North Wales Assembly Member Mark Isherwood has spoken in the Assembly Chamber this week of the need for a secure school in North Wales to ensure serious young offenders receive the education and training they require to lead law-abiding lives.
Mr Isherwood Welsh Conservative Shadow Secretary for Communities, raised the matter during a question to the Cabinet Secretary for Communities and Children on Youth Justice, Carl Sargeant AM.
He said:
“In response to the Taylor Review of youth justice, which was published on Monday, the measures announced by the UK Government include launching two secure schools, concentrating on English, Maths and a range of work-training schemes to help reform and to help offenders find work on release.
“In February 2010, the Assembly’s Communities and Culture Committee produced a report, ‘Youth Justice: The experience of Welsh children in the Secure Estate’, recommending that the Welsh Government engage with the UK Government towards enabling the development of new secure estate placements in Wales, using the Hillside secure unit in Neath as a model, and including the development of provision in an appropriate location in North Wales.”
The Cabinet Secretary Carl Sargeant said the Welsh Government disagree with much of the Taylor Review and will not be introducing secure schools in Wales.
He said: “I have visited the Hillside programme. I am looking at step-down facilities. From that, we do have Welsh solutions for these problems. I don’t think the secure school process is the right and appropriate way. We shouldn’t be incarcerating our young people; we should be supporting them upfront.”

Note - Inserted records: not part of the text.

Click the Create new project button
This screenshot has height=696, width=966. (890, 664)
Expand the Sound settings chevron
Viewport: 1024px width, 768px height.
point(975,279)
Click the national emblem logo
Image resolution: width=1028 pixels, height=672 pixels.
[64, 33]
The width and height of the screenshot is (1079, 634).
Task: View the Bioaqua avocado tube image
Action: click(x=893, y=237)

Mr Isherwood added: “It is very easy and irresponsible to say that we shouldn’t be incarcerating young people, but it is only the most serious offenders, such as those I met when I visited Hillside during our Committee Enquiry, who are locked up. Secure schools are far preferable to child prisons. While young people are in custody we need to make sure that they get the right education and training so they can lead law-abiding lives - and in turn make our streets and communities safer too. The Welsh Government should also be acting to reduce the number of young offenders who are remanded to custody because of an absence of suitable bail accommodation, as our Committee report recommended nearly seven years ago.”